*Instructions for the task*:
Each line of the data below either holds "computer" or does not. Report how many do, and only that.

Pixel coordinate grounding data
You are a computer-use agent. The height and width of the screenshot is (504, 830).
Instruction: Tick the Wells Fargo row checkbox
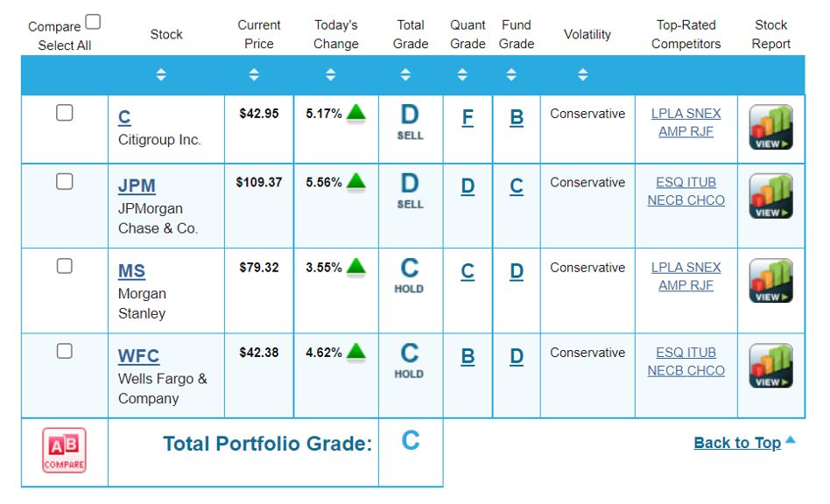coord(65,351)
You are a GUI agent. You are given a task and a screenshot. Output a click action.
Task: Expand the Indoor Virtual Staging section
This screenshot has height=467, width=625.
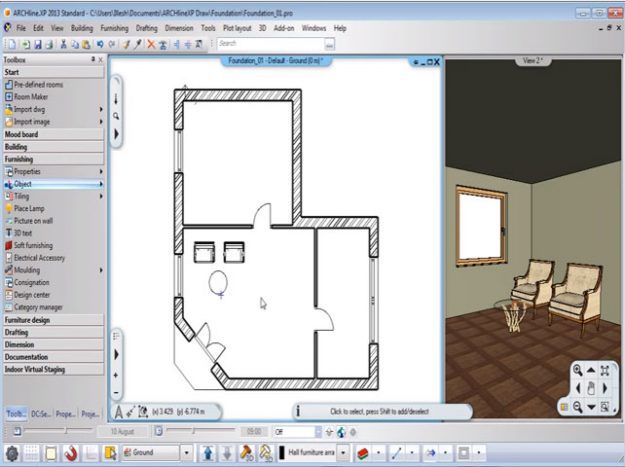pyautogui.click(x=52, y=368)
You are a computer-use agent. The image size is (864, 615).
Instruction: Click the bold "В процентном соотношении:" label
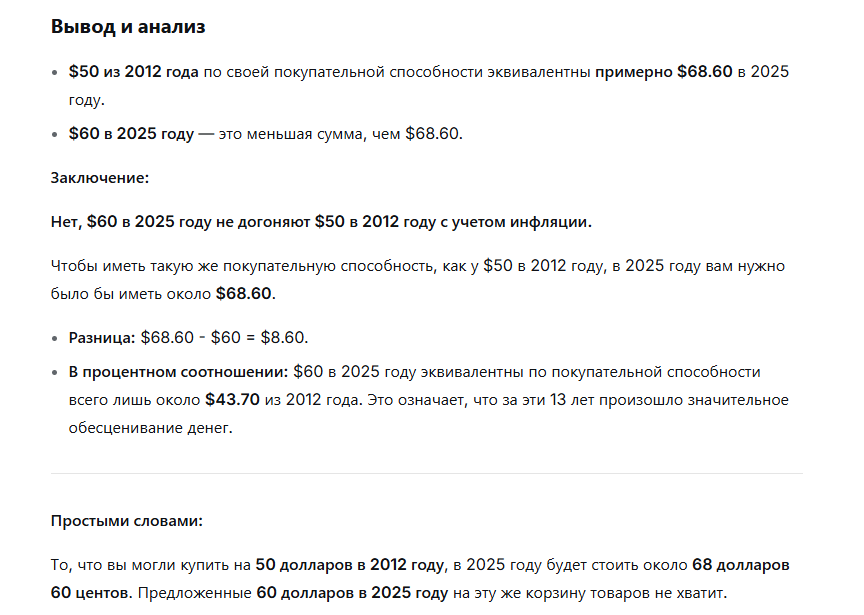point(178,372)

*Worked solution*:
2